Despite advances in surgical techniques in the management of the brain abscess, continuous systemic long-term antibiotics are necessary and crucial. This study was designed to evaluate the effect of intracavity administration of high-dose antibiotics on the course of antibiotic therapy.Methods:
Between 2003 and 2013, 55 patients with bacterial brain abscesses (83 abscesses) were treated with stereotactic aspiration and intracavity injection of high-dose antibiotics combined with a short course systemic antibiotic therapy. Antibiotics of one-eighth daily systemic dosage were injected into the abscess cavity after stereotactic aspiration and intravenous antibiotics were given in all patients for 3 to 4 weeks. The results of the group treated with stereotactic aspiration and intracavity injection of antibiotic solution were compared to the results of our previous patients treated by stereotactic aspiration only.Results:
Thirty-nine males and 16 females (age ranging from 1.5 to 76 years; mean age 38.7 years) were included in this study. During the follow-up (mean 26.2 months, ranging from 6 to 72 months), all the abscesses subsided with no recurrence. No adverse effects related to topical use of antibiotics occurred. At the end of follow-up, 38 patients had good outcomes, 11 had mild neurological deficits, 3 had moderate deficits, 1 was in vegetative state, and 2 died of accidents not related to brain abscesses.

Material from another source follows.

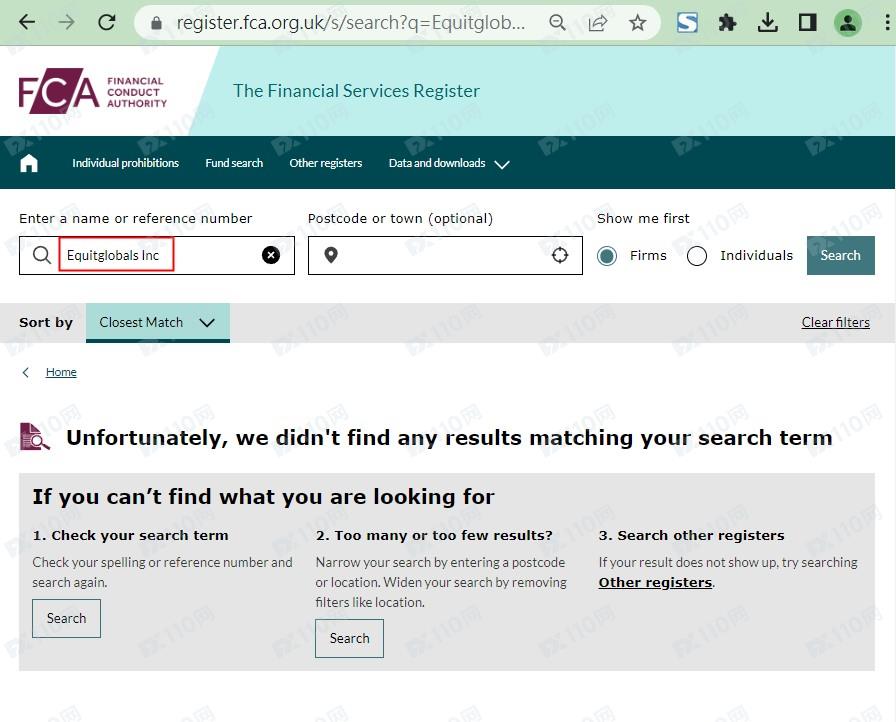This screenshot has width=896, height=722.
Task: Click the FCA home icon in navigation bar
Action: point(29,163)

Compared with conventional stereotactic aspiration and drainage, intracavity injection of antibiotics shorted the course of consecutive systemic intravenous antibiotics by average 10.8 days without an increase of the recurrence rate of abscesses.Conclusions:
Our results indicate that topical application of antibiotics into the brain abscess cavity helps to reduce the length of systemic antibiotic therapy, decreases the abscess recurrence rate, avoids the side effects of long-term high dose antibiotics, shortens the hospitalization and reduces treatment costs.